**REQUIRED TASK:** Copy out the lines word for word, beginning at the line that contains "Bullet For My" and stopping after the line that contains "Publicidad (121, 1285)".

**GIVEN DATA:**

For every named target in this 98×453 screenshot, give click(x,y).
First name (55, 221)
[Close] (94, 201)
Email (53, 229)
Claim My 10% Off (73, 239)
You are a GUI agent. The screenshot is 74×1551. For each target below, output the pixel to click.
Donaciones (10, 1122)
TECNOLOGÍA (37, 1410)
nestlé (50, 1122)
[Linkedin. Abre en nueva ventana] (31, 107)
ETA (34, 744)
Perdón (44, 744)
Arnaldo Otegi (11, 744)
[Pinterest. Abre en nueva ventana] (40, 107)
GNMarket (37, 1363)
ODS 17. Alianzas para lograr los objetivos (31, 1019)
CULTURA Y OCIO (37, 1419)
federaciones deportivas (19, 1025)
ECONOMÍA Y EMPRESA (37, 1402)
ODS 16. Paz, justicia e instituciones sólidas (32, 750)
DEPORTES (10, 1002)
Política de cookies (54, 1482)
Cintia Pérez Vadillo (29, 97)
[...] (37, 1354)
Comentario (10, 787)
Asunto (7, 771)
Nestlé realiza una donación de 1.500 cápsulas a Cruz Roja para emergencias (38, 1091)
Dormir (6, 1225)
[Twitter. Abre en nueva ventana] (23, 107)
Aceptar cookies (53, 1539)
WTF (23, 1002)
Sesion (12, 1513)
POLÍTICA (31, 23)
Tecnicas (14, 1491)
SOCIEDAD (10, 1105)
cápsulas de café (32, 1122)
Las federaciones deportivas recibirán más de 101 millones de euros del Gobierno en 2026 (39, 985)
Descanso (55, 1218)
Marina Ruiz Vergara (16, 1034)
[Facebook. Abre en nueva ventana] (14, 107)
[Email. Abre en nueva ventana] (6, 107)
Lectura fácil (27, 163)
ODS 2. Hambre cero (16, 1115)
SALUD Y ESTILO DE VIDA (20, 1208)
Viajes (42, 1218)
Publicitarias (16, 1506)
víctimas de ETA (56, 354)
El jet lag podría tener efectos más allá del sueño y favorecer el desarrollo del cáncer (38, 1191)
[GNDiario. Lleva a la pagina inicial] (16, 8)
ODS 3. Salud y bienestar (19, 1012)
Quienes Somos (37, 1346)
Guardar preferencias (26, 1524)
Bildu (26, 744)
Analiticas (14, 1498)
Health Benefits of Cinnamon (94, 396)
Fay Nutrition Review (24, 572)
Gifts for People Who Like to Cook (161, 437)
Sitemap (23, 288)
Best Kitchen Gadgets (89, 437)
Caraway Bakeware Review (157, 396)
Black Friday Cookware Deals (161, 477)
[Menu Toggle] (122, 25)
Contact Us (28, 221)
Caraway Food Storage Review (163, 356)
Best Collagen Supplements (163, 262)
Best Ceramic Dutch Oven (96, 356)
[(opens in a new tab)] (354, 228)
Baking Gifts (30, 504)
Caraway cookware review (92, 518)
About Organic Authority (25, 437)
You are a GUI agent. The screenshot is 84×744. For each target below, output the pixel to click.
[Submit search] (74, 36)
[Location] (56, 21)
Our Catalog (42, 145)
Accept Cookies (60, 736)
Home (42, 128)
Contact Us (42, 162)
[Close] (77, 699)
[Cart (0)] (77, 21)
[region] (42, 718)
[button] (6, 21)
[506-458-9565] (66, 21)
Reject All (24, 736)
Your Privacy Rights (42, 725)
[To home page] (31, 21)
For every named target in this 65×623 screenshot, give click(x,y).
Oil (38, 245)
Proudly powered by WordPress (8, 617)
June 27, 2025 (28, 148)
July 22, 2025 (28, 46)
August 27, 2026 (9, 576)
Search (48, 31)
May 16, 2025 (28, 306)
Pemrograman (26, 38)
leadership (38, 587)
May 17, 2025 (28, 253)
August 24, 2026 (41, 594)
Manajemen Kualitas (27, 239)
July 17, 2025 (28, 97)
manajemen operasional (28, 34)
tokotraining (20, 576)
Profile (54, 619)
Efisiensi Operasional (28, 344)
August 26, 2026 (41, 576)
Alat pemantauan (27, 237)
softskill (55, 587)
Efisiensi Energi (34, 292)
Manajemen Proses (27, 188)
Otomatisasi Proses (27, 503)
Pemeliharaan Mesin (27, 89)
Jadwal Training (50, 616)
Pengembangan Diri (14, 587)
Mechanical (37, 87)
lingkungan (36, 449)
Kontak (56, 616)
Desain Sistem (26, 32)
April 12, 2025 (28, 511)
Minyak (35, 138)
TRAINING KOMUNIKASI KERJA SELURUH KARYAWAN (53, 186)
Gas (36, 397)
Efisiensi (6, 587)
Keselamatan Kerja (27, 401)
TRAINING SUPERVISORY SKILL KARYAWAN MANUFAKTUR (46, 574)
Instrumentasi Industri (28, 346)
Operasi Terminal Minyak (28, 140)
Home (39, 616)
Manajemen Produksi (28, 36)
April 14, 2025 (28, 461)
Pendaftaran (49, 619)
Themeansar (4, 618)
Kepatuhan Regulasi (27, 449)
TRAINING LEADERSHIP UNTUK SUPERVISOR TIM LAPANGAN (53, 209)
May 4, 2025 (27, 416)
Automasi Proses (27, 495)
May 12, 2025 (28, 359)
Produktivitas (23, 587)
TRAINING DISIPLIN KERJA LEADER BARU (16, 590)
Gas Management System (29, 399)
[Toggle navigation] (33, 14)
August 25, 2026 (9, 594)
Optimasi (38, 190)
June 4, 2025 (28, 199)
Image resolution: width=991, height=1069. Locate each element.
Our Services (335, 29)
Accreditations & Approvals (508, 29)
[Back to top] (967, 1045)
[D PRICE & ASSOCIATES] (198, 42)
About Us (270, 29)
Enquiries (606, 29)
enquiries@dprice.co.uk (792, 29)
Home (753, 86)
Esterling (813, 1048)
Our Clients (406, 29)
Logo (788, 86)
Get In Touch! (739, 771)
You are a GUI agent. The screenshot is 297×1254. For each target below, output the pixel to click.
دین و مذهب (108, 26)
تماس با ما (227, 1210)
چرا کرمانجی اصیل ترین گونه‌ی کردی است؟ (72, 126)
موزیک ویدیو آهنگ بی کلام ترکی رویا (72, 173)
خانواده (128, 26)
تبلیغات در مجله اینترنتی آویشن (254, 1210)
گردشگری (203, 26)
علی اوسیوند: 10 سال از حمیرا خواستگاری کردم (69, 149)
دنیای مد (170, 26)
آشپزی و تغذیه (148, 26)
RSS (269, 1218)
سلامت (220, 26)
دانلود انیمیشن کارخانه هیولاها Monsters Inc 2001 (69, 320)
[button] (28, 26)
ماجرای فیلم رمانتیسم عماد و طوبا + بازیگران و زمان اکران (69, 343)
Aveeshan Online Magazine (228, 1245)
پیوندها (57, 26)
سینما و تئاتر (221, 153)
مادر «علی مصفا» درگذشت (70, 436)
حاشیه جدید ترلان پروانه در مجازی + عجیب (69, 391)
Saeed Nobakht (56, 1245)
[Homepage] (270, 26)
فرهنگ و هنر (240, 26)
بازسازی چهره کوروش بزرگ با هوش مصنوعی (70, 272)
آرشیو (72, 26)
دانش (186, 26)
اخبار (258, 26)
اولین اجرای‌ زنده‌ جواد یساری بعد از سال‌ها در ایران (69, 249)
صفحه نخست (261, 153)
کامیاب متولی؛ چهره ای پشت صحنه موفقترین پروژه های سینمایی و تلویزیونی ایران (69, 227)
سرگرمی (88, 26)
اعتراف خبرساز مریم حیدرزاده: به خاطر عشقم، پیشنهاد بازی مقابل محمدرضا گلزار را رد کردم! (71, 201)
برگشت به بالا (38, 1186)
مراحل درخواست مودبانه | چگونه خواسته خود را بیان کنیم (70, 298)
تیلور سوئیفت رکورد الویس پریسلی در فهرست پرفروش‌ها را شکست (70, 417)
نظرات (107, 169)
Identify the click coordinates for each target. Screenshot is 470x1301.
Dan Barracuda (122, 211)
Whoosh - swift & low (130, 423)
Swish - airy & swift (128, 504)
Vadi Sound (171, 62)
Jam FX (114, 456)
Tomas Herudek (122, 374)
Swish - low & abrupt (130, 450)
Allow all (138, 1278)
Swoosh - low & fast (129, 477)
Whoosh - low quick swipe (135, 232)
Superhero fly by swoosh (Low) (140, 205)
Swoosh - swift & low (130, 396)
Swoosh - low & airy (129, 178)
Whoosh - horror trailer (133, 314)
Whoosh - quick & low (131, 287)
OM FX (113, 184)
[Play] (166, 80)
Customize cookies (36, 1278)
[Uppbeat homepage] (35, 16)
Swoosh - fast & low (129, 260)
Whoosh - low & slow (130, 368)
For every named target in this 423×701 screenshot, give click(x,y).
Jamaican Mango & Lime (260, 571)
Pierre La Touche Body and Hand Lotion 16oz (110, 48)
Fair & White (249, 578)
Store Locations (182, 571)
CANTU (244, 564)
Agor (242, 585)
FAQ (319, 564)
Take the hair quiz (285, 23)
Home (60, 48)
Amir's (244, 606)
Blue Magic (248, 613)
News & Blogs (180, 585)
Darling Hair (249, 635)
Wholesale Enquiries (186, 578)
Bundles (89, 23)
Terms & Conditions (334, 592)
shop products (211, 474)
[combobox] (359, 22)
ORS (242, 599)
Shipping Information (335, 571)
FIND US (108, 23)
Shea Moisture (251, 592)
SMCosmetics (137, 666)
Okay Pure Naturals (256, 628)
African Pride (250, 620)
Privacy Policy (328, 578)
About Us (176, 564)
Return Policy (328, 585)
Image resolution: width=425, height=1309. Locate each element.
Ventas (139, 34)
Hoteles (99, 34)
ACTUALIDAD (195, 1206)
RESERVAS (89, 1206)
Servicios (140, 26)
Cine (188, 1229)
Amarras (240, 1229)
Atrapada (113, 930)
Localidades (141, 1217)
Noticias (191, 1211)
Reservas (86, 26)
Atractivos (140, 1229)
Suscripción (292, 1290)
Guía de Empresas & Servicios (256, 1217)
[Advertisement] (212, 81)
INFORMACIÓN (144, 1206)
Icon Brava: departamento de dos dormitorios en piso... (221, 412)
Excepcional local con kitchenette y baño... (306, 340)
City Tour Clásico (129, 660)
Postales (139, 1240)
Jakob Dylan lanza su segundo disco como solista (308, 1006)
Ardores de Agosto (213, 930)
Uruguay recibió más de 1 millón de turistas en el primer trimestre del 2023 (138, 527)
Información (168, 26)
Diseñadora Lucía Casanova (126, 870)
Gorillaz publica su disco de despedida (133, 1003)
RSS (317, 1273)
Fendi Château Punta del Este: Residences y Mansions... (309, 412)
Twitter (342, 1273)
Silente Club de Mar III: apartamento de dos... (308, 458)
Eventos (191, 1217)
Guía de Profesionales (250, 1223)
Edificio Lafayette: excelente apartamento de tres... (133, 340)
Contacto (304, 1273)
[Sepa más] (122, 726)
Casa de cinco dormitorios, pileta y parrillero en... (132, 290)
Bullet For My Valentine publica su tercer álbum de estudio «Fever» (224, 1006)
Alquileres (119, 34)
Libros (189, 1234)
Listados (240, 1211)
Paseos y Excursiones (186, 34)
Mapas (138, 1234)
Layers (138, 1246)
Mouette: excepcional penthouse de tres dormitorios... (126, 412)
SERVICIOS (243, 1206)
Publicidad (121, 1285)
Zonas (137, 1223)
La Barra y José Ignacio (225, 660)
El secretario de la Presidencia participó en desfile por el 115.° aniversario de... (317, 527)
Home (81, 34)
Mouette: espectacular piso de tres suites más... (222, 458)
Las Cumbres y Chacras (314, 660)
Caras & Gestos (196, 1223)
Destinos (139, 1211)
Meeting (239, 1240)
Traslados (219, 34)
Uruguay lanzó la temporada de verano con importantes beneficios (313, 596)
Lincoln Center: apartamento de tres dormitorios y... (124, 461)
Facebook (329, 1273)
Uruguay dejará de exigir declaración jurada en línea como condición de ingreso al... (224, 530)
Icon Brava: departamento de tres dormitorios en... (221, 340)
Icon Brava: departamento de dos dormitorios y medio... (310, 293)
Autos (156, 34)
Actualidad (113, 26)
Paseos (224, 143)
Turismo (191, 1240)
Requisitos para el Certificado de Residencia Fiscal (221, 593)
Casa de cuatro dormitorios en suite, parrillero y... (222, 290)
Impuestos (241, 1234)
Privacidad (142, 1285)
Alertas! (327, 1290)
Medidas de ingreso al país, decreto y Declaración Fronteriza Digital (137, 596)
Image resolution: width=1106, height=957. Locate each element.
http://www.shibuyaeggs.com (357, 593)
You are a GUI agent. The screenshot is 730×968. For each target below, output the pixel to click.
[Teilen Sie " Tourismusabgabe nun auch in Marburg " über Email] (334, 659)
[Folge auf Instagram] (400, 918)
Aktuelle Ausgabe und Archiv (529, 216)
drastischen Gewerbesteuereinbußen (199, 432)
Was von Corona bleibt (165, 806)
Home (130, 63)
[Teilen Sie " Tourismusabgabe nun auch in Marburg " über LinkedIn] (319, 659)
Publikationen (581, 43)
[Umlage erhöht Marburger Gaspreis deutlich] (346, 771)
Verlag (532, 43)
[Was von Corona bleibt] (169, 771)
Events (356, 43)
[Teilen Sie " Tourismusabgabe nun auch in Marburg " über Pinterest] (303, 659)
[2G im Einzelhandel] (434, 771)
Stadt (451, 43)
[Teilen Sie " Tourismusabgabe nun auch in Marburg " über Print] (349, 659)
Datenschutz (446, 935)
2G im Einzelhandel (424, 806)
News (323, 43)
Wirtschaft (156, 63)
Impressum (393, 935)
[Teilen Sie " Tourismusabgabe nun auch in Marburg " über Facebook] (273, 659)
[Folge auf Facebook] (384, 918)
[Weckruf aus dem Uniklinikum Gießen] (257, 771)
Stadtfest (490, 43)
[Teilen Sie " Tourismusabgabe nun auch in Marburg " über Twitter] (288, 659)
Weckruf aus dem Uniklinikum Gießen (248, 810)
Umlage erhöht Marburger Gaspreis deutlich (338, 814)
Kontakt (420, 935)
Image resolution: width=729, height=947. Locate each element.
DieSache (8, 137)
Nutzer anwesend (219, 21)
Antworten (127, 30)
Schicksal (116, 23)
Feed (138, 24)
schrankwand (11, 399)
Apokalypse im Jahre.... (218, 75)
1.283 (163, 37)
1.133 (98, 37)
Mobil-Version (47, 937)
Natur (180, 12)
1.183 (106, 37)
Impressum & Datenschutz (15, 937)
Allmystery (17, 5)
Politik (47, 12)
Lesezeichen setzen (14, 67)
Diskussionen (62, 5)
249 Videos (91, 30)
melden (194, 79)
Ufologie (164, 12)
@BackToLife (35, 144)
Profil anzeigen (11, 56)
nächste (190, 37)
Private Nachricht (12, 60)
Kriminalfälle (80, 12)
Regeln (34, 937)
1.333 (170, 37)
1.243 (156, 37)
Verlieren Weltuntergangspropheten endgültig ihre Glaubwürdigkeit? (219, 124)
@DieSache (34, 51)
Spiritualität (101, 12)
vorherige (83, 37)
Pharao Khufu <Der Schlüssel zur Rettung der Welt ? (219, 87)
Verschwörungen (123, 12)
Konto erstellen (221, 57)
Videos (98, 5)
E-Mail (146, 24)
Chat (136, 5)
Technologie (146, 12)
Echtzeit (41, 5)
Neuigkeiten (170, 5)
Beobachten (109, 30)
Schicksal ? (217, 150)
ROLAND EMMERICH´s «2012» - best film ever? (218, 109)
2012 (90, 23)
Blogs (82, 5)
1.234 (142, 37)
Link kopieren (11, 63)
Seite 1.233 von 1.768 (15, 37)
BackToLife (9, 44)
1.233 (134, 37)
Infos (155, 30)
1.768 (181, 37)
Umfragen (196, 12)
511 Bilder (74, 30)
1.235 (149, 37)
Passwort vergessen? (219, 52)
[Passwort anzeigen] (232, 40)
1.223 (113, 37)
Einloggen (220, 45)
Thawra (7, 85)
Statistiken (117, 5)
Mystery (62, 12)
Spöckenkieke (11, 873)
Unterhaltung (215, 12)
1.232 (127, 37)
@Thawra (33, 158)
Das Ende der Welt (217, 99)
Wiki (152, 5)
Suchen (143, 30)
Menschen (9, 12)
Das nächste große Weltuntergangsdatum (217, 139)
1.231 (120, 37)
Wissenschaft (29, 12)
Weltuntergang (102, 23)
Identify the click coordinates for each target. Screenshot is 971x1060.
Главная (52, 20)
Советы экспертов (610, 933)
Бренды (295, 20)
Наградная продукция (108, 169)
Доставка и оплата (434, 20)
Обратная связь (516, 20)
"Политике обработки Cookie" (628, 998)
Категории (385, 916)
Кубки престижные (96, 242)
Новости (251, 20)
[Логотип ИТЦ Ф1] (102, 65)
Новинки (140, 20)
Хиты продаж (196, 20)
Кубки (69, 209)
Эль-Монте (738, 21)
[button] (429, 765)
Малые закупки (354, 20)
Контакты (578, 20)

**RESPONSE:**
Bullet For My Valentine publica su tercer álbum de estudio «Fever» (224, 1006)
Alquileres (119, 34)
Libros (189, 1234)
Listados (240, 1211)
Paseos y Excursiones (186, 34)
Mapas (138, 1234)
Layers (138, 1246)
Mouette: excepcional penthouse de tres dormitorios... (126, 412)
SERVICIOS (243, 1206)
Publicidad (121, 1285)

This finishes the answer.